First, children deserve both a father and a mother. Both parents play a critical role in the raising of children, and while both are of equal dignity and worth, they are not interchangeable, and the absence of one cannot be made up for by the extra effort of the other. This means that so long as society is interested in safeguarding the interests of children and the next generation, society ought to be equally interested in protecting and promoting traditional marriage. As my colleague Benedict Kinnison points out in his IYC blog entry entitled “We Have a People Problem” (June 2019), governments have an intrinsic interest in sustaining their populations, and are increasingly challenged by falling marriage rates and an increase in out-of-wedlock births, divorce rates, and STDs. Without the promotion of permanent, traditional marriage in modern Western culture, governments will face increasingly difficult problems and communities will suffer.

Melton can provide many more facts and figures than I have room to enumerate here, but consider this: 77% of children ending up in long-term poverty come from non-intact families, compared to the 22% figure when children come from intact families. Those people raised by a single mother are twice as likely to end up in prison in their lifetimes than those raised by both parents. Adolescents with non-married biological parents are twice as likely to report poor health, whether physical or mental. And for children with separated or divorced parents, suicide risks are substantially greater than for those children whose parents maintain a healthy marriage.

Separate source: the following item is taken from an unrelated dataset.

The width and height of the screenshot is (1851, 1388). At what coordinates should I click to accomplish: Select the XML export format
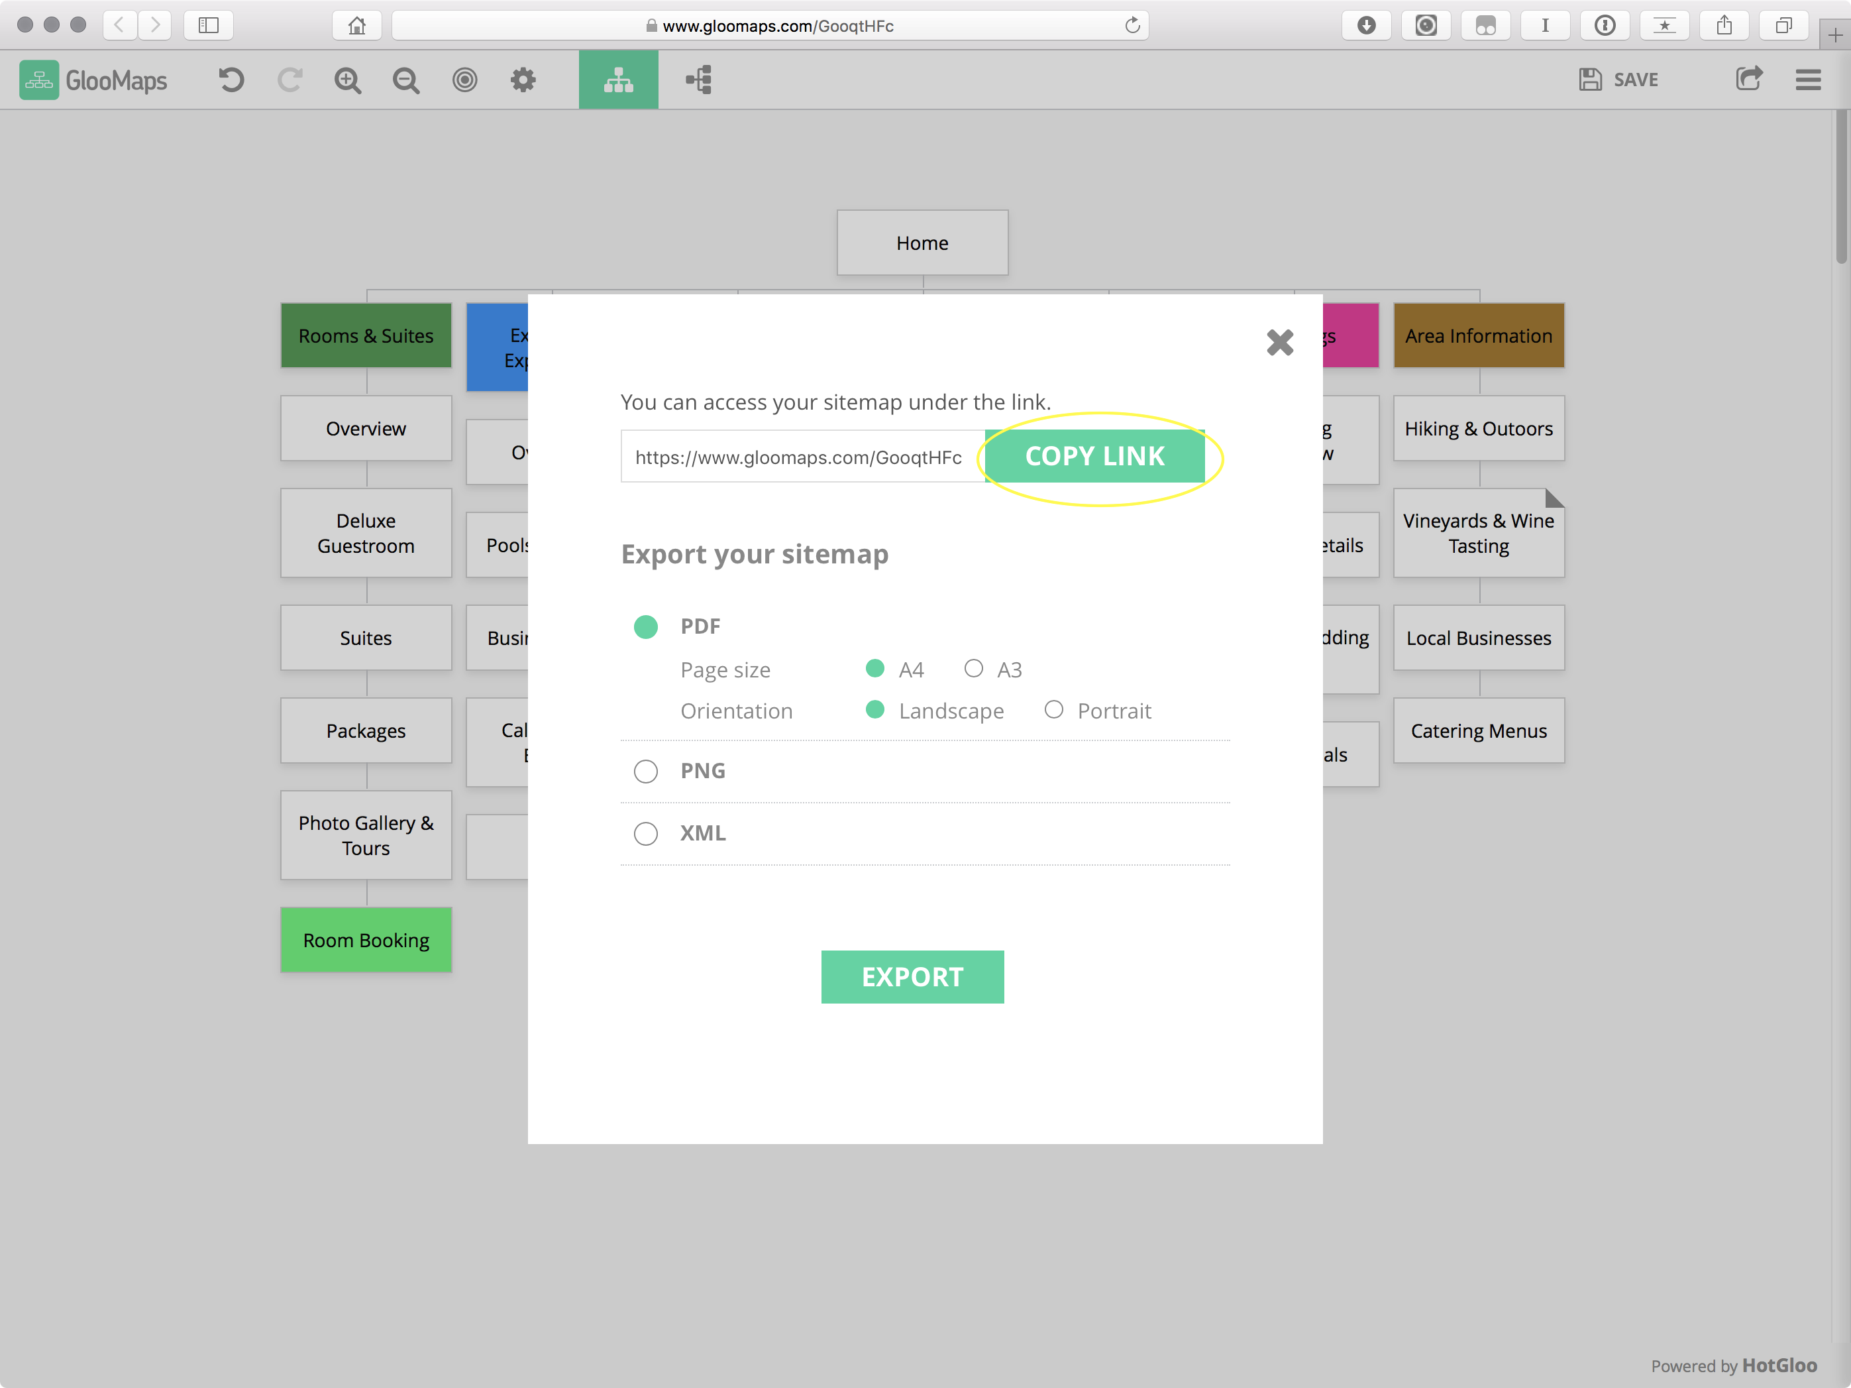point(646,834)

The evidence seems pretty clear: government institutions have every reason to encourage marriages and support parents in their mission to cultivate a healthy society for the future. And there is no doubt that their present-day efforts would yield highly desirable dividends: a happier, healthier population, and a reduced need for the government to step in where parents have failed. This is exactly what the “Good Parenting” conference is pushing, and what the magisterium has been teaching for millennia. Thankfully, the Holy See showed great courage in spreading this message UN, where many are hardly appreciative of the urgency of this issue. Now we can only hope that member nations take note, and act decisively.